→ Work to complete: Set down every record below exactly as it stands, minus the pictures.
BEGIN
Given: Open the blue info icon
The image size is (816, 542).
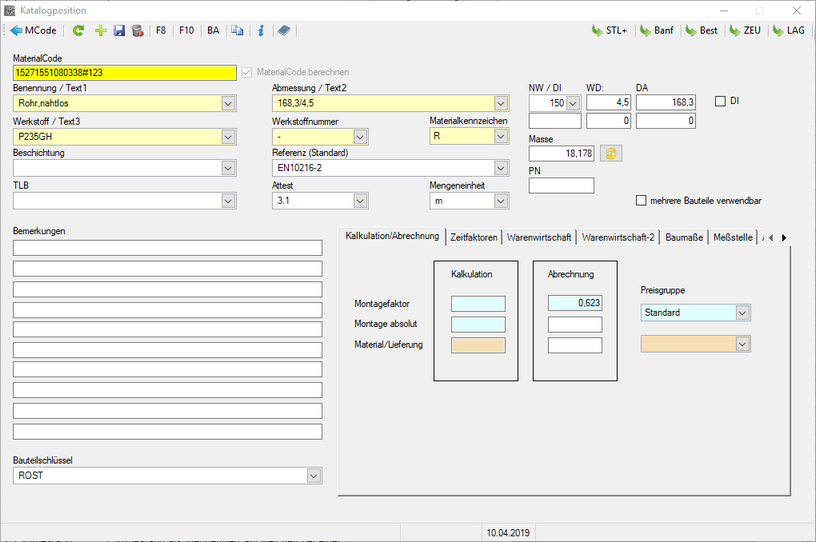Looking at the screenshot, I should click(260, 31).
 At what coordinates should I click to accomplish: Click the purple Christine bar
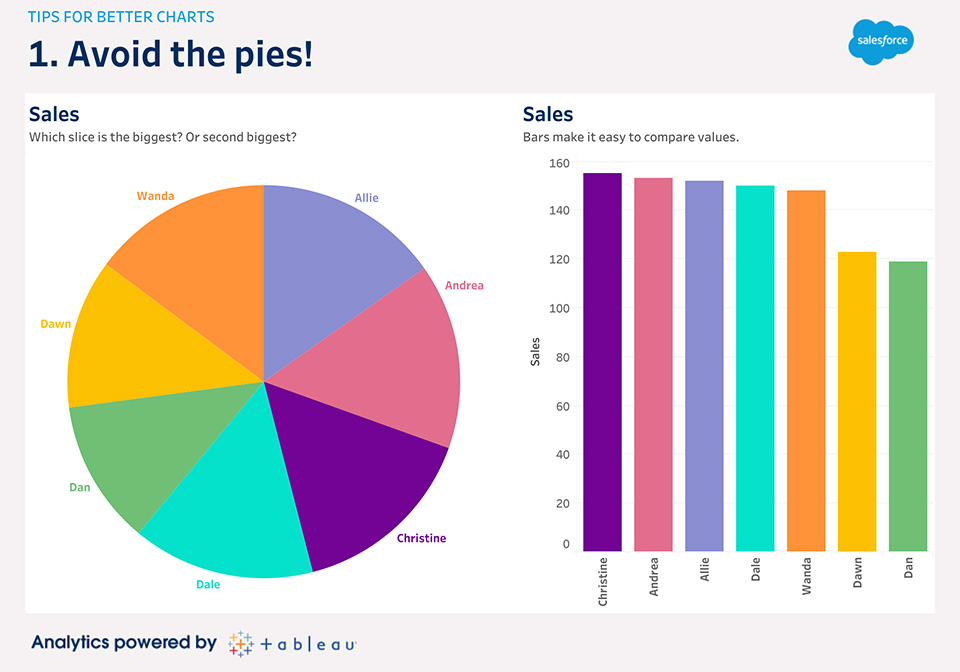tap(602, 362)
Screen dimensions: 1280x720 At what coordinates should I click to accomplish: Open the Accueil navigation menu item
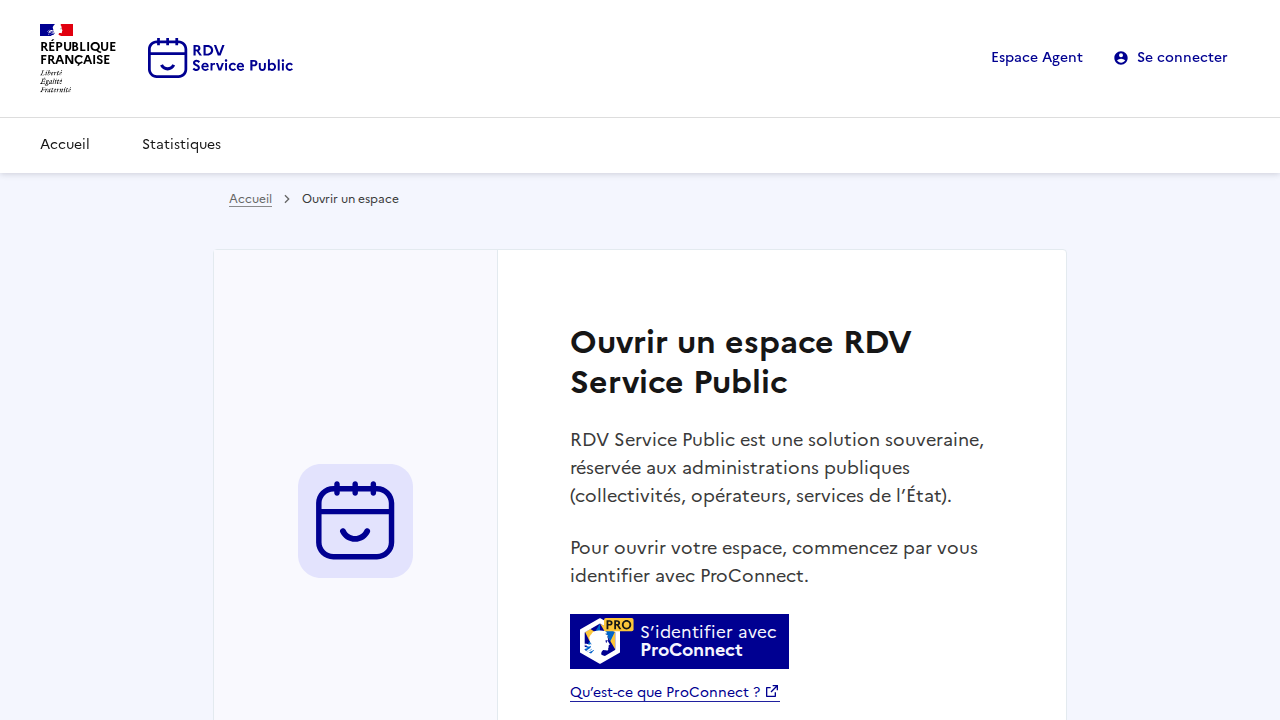coord(65,144)
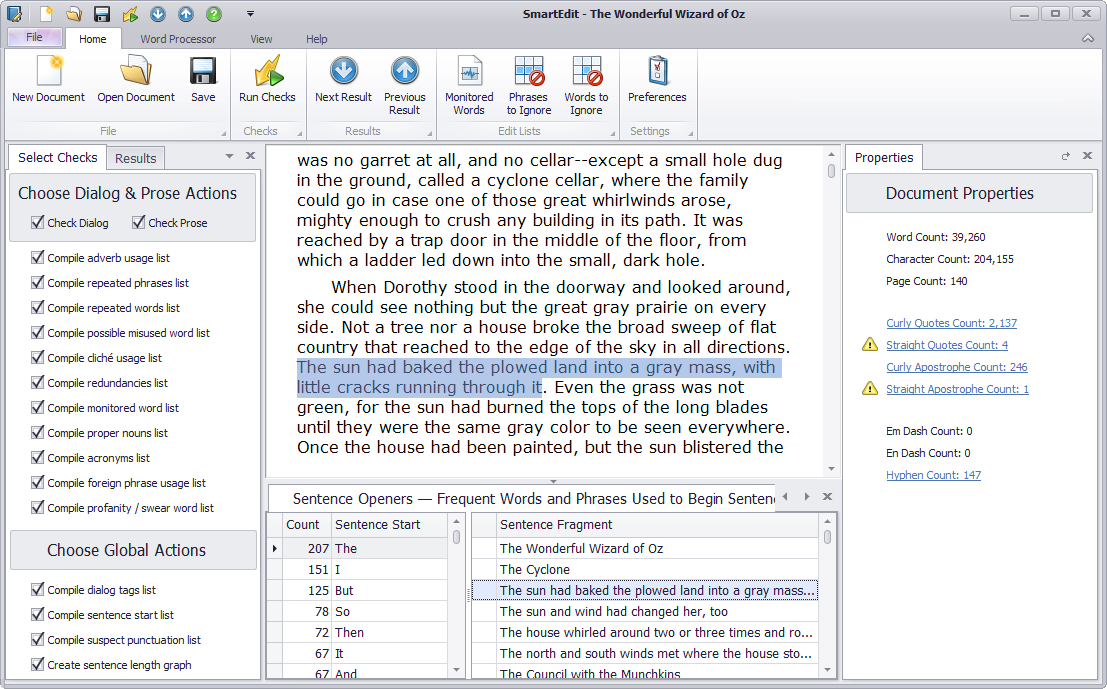Toggle Compile profanity / swear word list
Viewport: 1107px width, 689px height.
(37, 507)
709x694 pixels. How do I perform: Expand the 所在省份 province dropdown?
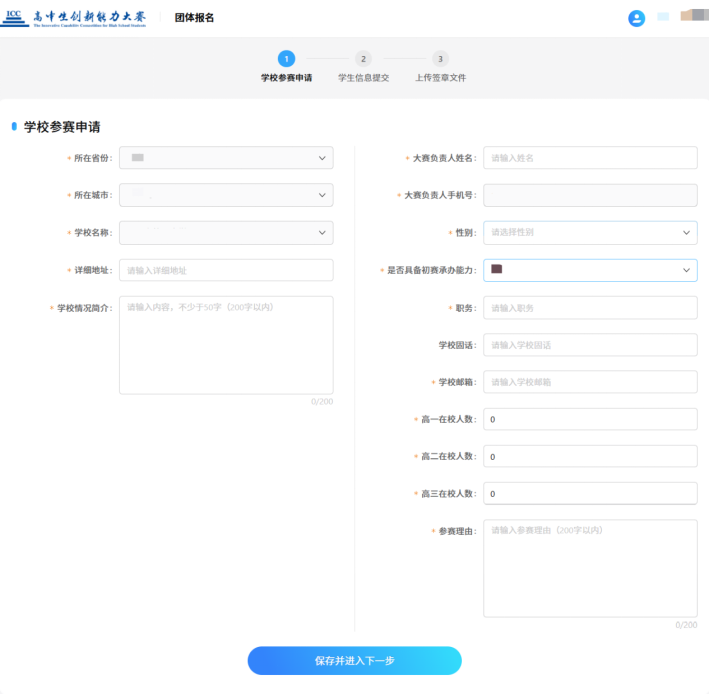click(226, 158)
END
→ Answer to the problem:
Given: Open the blue info icon
The image size is (816, 542).
Looking at the screenshot, I should click(260, 31).
 At what coordinates should I click to accomplish: Click the purple Christine bar
tap(602, 362)
Screen dimensions: 1280x720 At what coordinates should I click to accomplish: Open the Accueil navigation menu item
coord(65,144)
Toggle Compile profanity / swear word list
Viewport: 1107px width, 689px height.
(37, 507)
709x694 pixels. How do I perform: Expand the 所在省份 province dropdown?
click(226, 158)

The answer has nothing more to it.